What NON-POLITICAL, NON-RELIGIOUS Headlines Are You Following?

Plane passenger racked up $400 bill after failing to put phone on flight mode

The man was flying from Ireland to the US with Irish carrier, Aer Lingus, when he put his phone away in the overhead compartment. He told the Irish Times he couldn't believe it when he received a bill from his phone provider, AT&T, few weeks later, for $400!

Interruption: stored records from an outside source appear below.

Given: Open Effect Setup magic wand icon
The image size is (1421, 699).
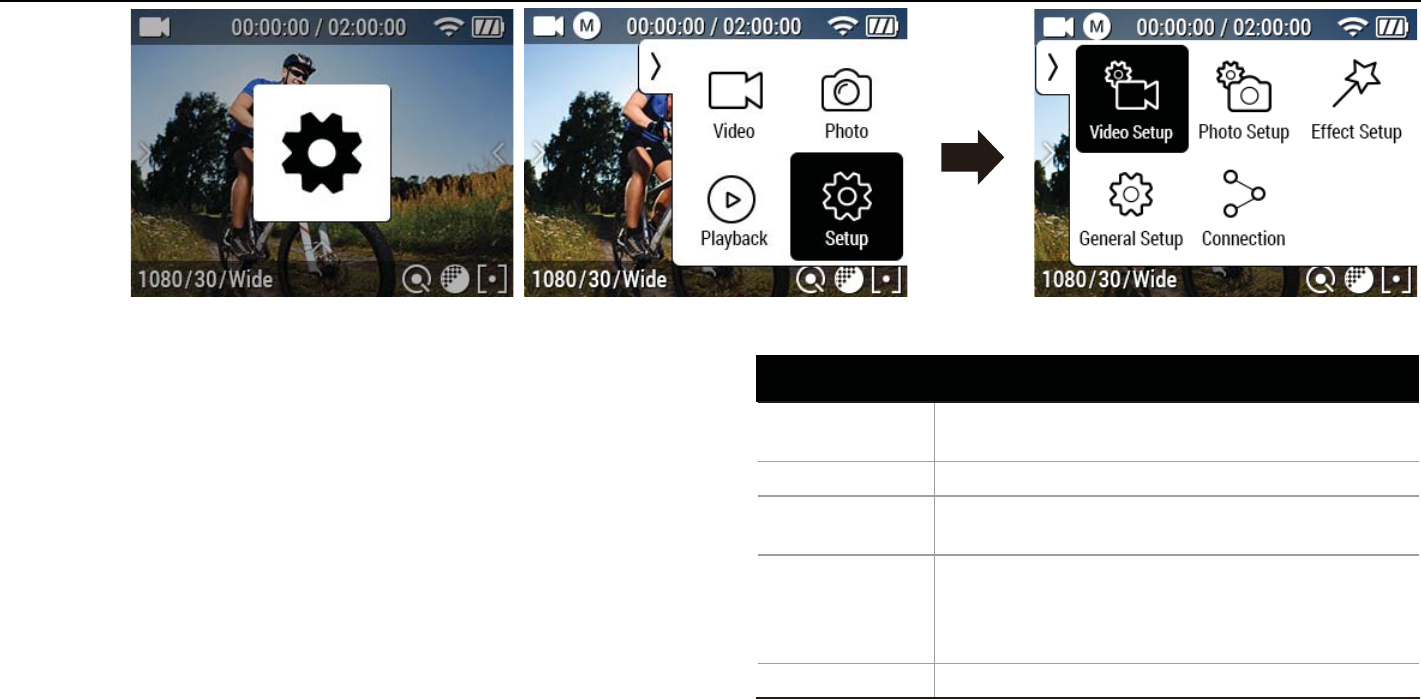Looking at the screenshot, I should [1356, 101].
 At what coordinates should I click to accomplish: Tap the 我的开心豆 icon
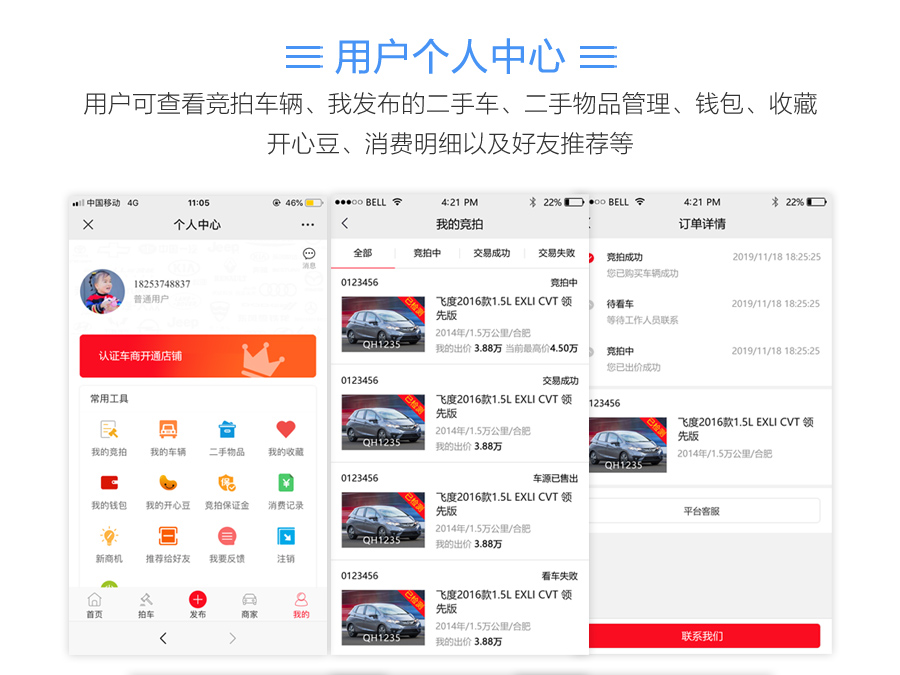pyautogui.click(x=168, y=483)
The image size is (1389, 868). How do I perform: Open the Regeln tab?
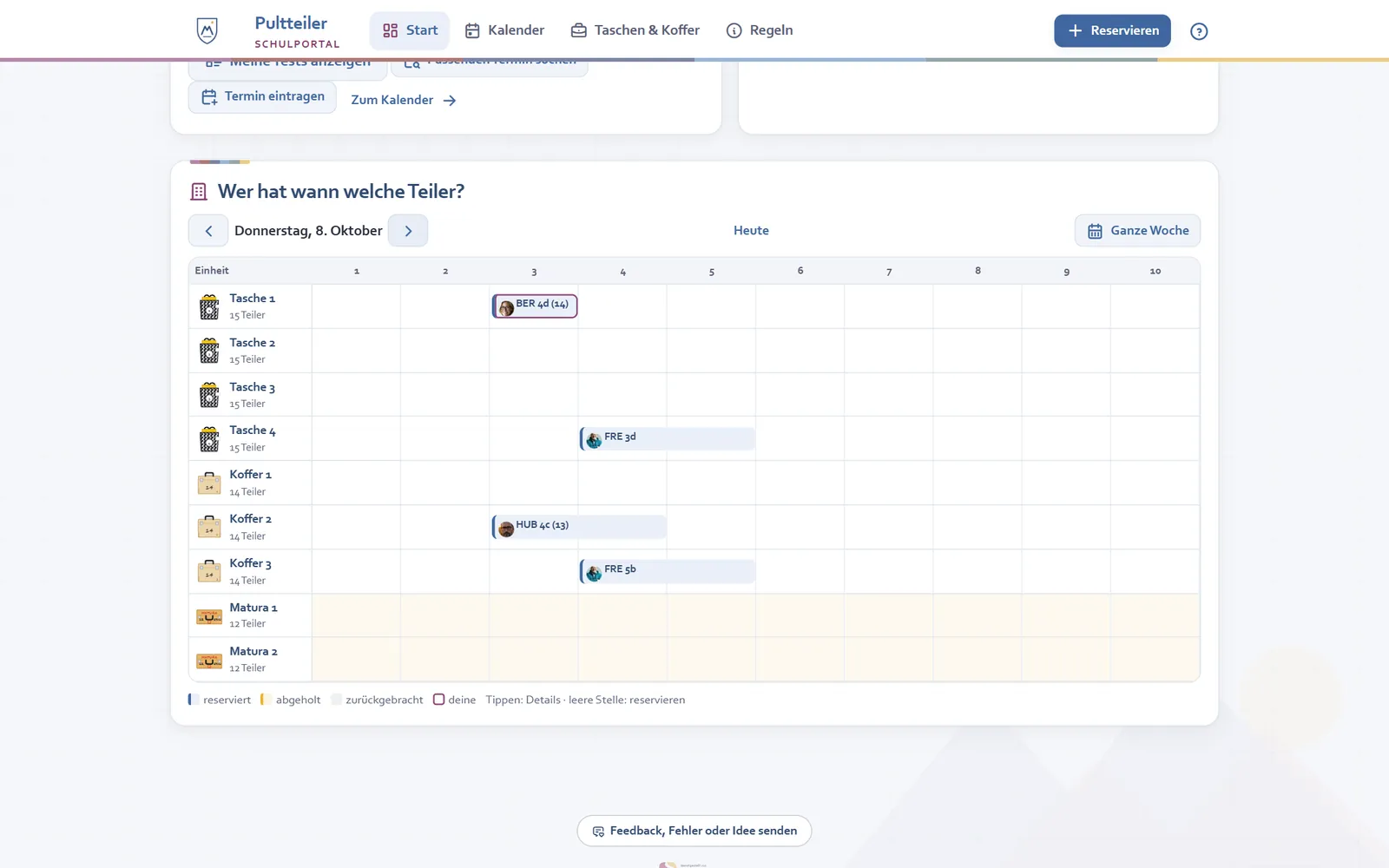(760, 30)
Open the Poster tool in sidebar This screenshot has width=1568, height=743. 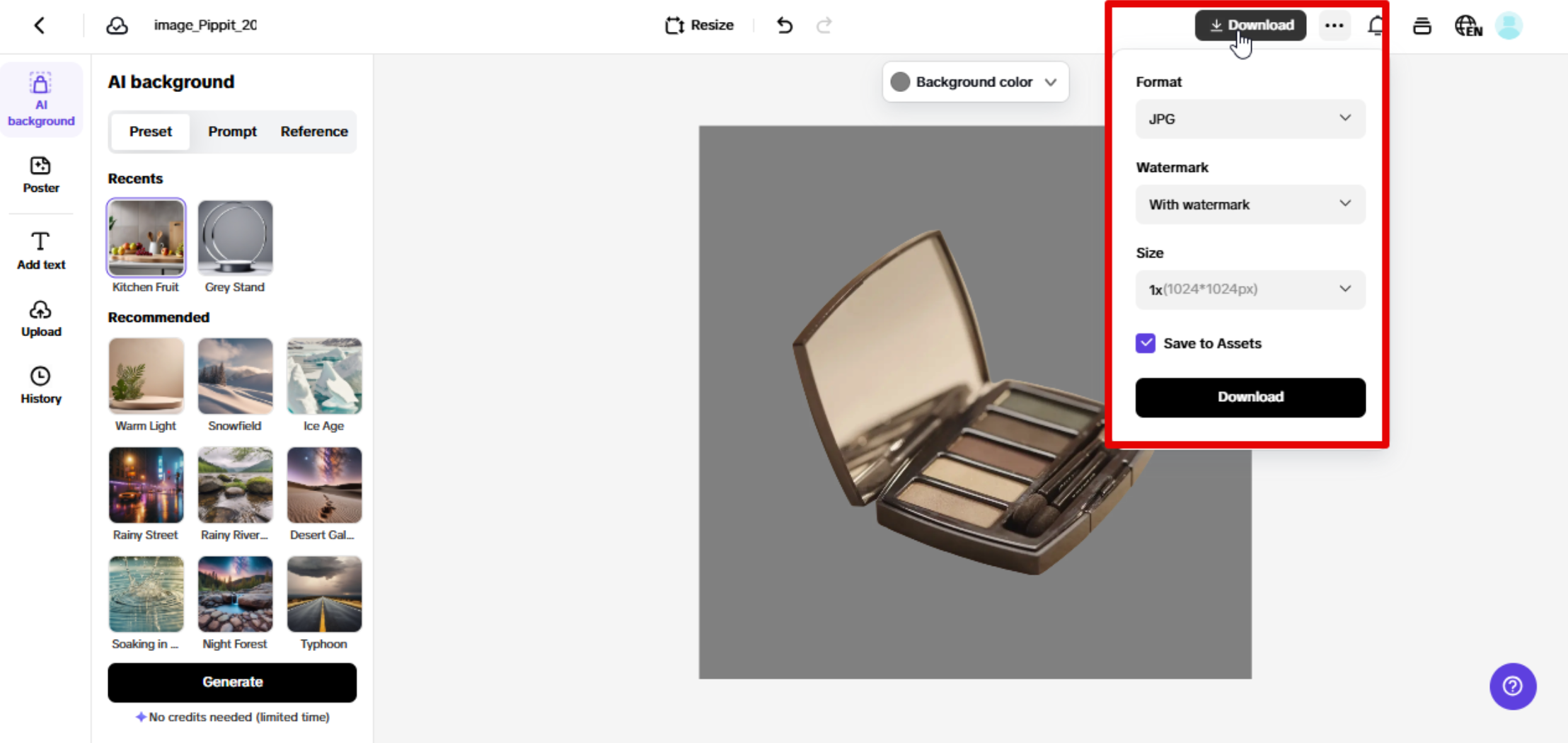(41, 175)
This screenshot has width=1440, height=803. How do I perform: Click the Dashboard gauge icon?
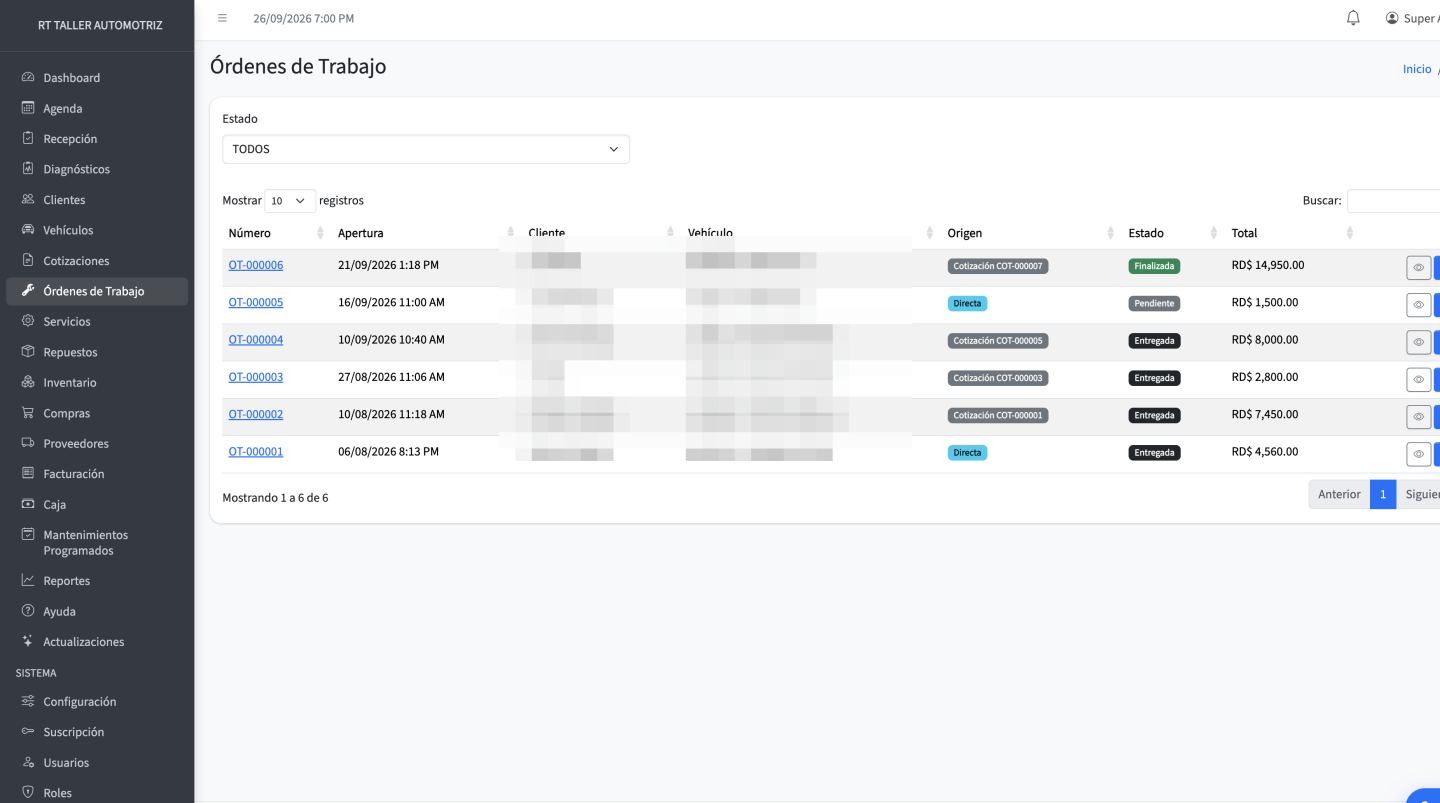pos(28,77)
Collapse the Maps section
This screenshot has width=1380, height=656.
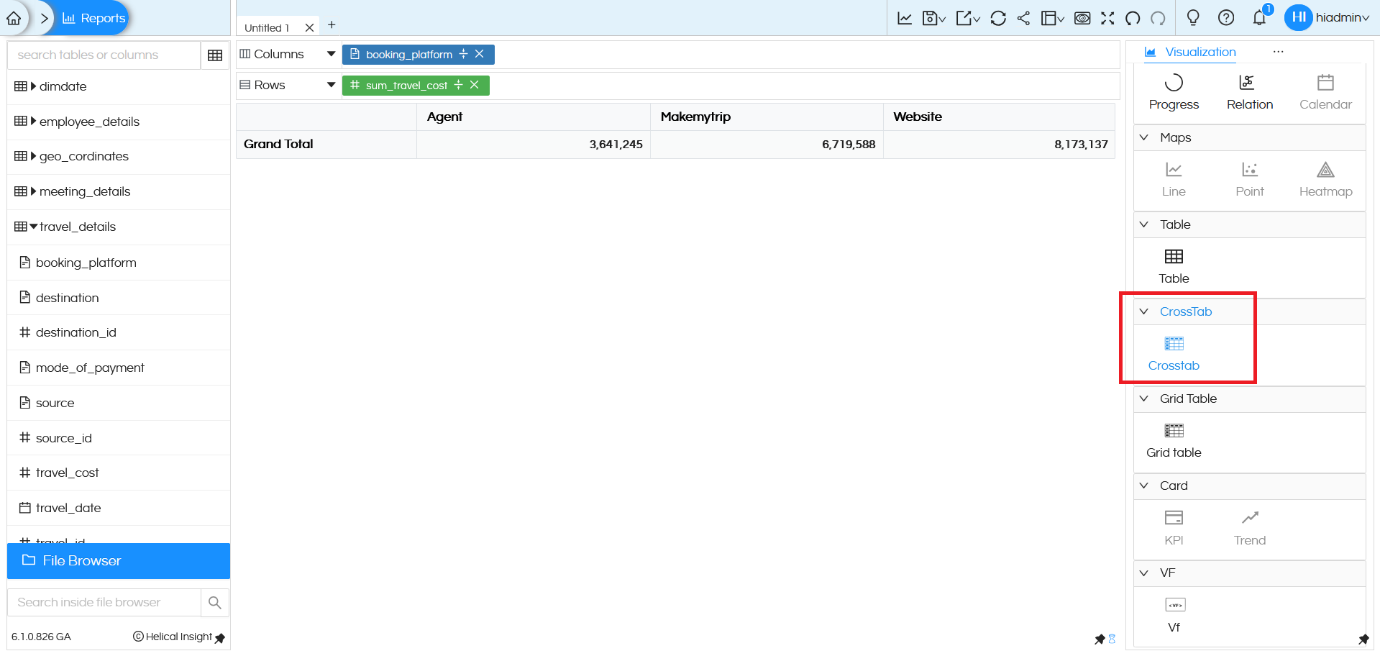tap(1144, 138)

AT&T told the publication that the bill was due to “antennas installed on the plane that operate outside an unlimited international roaming plan”. They “automatically connect with phones that are not in flight mode and run up charges – even when the phones are not in use”.
 
Plane passenger racked up $400 bill after failing to put phone on flight mode

The man was flying from Ireland to the US with Irish carrier, Aer Lingus, when he put his phone away in the overhead compartment. He told the Irish Times he couldn't believe it when he received a bill from his phone provider, AT&T, few weeks later, for $400!

AT&T told the publication that the bill was due to “antennas installed on the plane that operate outside an unlimited international roaming plan”. They “automatically connect with phones that are not in flight mode and run up charges – even when the phones are not in use”.
I've heard of a number of other incidents like this. If I go abroad, I'm making sure my phone is in airplane mode the duration of the trip!
 
Now this is too funny: (article contains no religious discussion)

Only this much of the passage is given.